4 Responses to "The Suleimani assassination: Not a retaliation but an act of war"

  1. alibey   January 7, 2020 at 1:30 am

    The US has been obsessed with the ME since at least Truman. The claim is that it has to do with oil. Not really; the US can always buy oil on spot and futures markets, without having to maintain massive military bases in the ME — just like most everyone else. Another claim is that this obsession is a noble endeavor to ensure the safety of Israel, which is invariably portrayed as the only Democracy in the ME. The depth of cynicism of Americans who make this statement with a straight face is beyond totally awesome. cheers

  2. Marc Herbermann   January 5, 2020 at 10:01 am

    Thank you for posting this thoughtful article here. I have the impression that the author really knows what he’s talking about in contrast to the higher echelons of the current US administration.

    When governments plan to go to war or to use military force, they usually lie. Particularly since operation “Desert Storm” in 1991, it seems that facts do matter less and less to justify “military strikes”. More important than facts and evidence are impression management and media manipulation.

    Somebody who brags in public that, as CIA director, “we lied, we cheated, we stole,” is the current secretary of state of the United States. How can anybody trust such a person or such a government?

    The assassinations “provide a welcome distraction from the pending impeachment proceedings and appeal to the bloodthirsty instincts of the president’s most ardent supporters.” This is very plausible. Ironically Donald Trump tweeted on November 30, 2011, “In order to get elected, @BarackObama will start a war with Iran.”

    There are good reasons to be of the opinion that the extrajudicial killings not only violated the US Constitution, but also international law. The author is a little bit vague at the end, however. I would like to know the period of time when Americans were “the most prominent proponents of international law”.
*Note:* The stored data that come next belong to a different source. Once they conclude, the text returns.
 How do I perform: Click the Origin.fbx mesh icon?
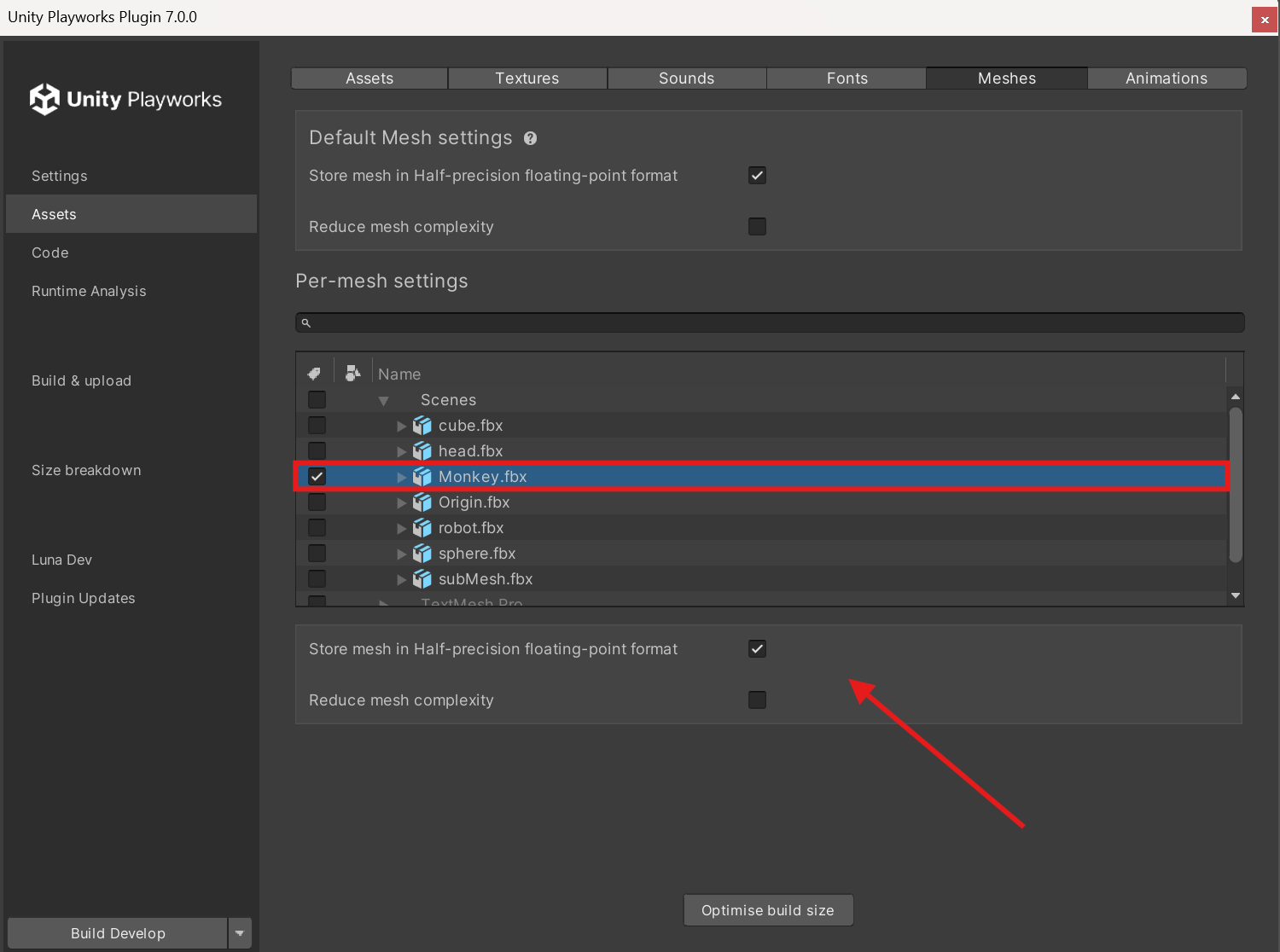422,502
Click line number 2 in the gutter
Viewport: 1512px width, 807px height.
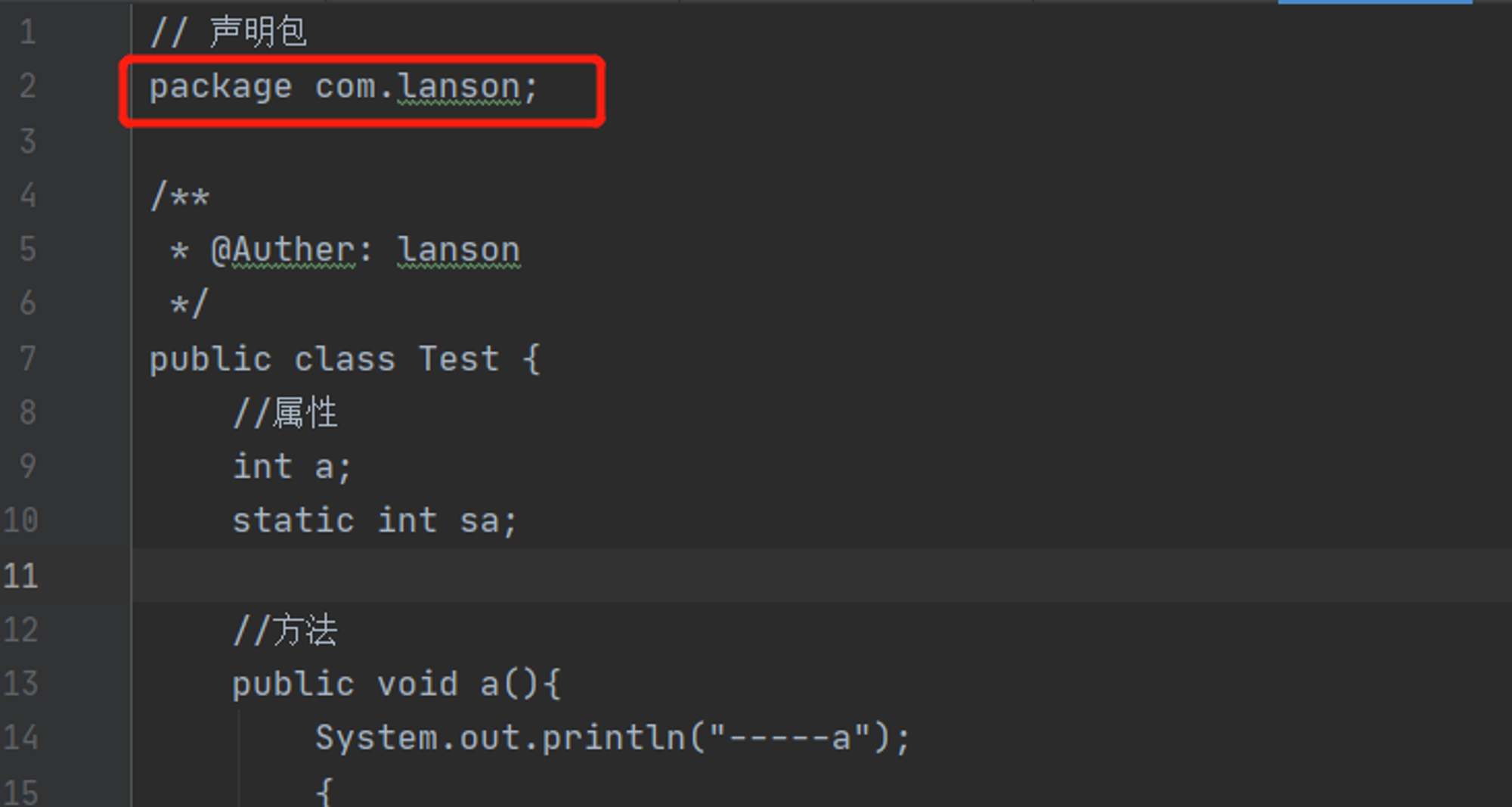tap(27, 86)
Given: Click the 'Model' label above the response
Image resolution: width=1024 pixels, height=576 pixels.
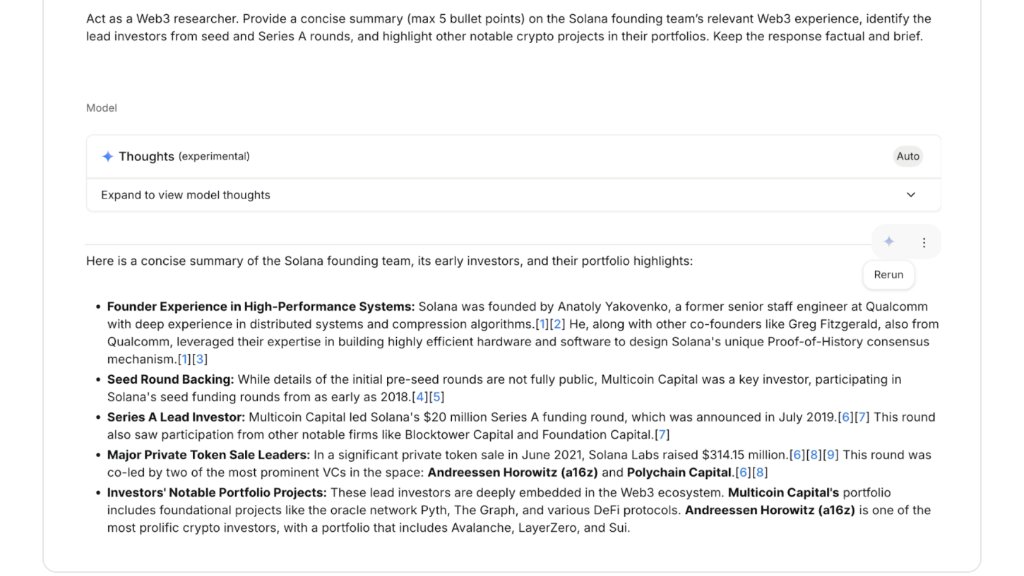Looking at the screenshot, I should pyautogui.click(x=101, y=108).
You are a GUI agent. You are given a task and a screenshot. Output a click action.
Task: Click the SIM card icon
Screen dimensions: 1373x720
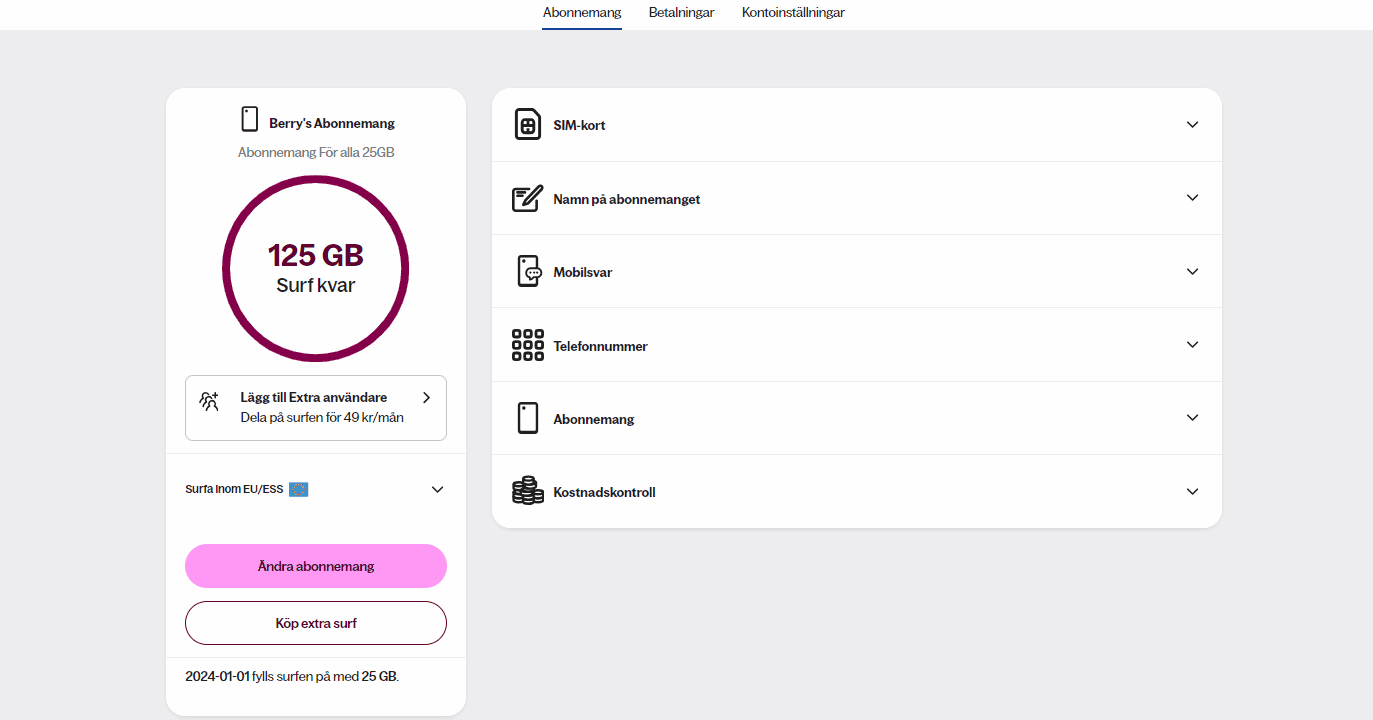527,125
    • JO   January 5, 2020 at 11:07 am

      Dear Marc Herbermann – many thanks for your thoughtful comment. I agree with you that it is, indeed, no longer possible to trust what the people in US government circles tell us – the President setting the standards as low as can be when it comes to truth. As for your question about when the US was a prominent proponent of international law, I was also a bit surprised – because Chasman is so experienced over so long a time. But he does use the word proponent and doesn’t say that the US actually adhered to international law. I would like to believe that the US had greater respect for the UN Charter and other international law earlier. Today – that is, particularly after 1989 – it simply doesn’t bother about it and violates it any time it needs, believing it is an exceptional(ist) state. The same applies to human rights. Strangely – but very welcome – Xi Jinping of China and the Chinese foreign policy establishment mention international law and the UN in about every speech. So does Russia, albeit to a lesser extent. – Kind regards, Jan Oberg

  3. Robert J,   January 4, 2020 at 3:45 pm

    In the course of the centuries, various ethnic groups that had been the enemies of the Roman Empire gradually became mercenaries on its payroll, then associates, to finally ended up occupying positions of power in different parts of the Empire. This, in my view, is common knowledge, but my understanding of those times does not stretch to the vocabulary applied to such a reality, and to whether words might specifically have been manipulated in order to satisfy the needs of the rulings classes.

    In the modern version of the Roman Empire, which most people tend to identify with the USA, words are purposefully thrown about to mean everything and their opposite. That the author of this article should not be immune is quite understandable, as he seems to be one that regrets that “his” Empire has taken one wrong turn too many.

    I, personally, am sick and tired (to use a worn-out clichéd expression) of seeing, all over the net, MERCENARIES being called “contractors” — in other words, KILLERS being morphed into benign capitalistic entrepreneurs.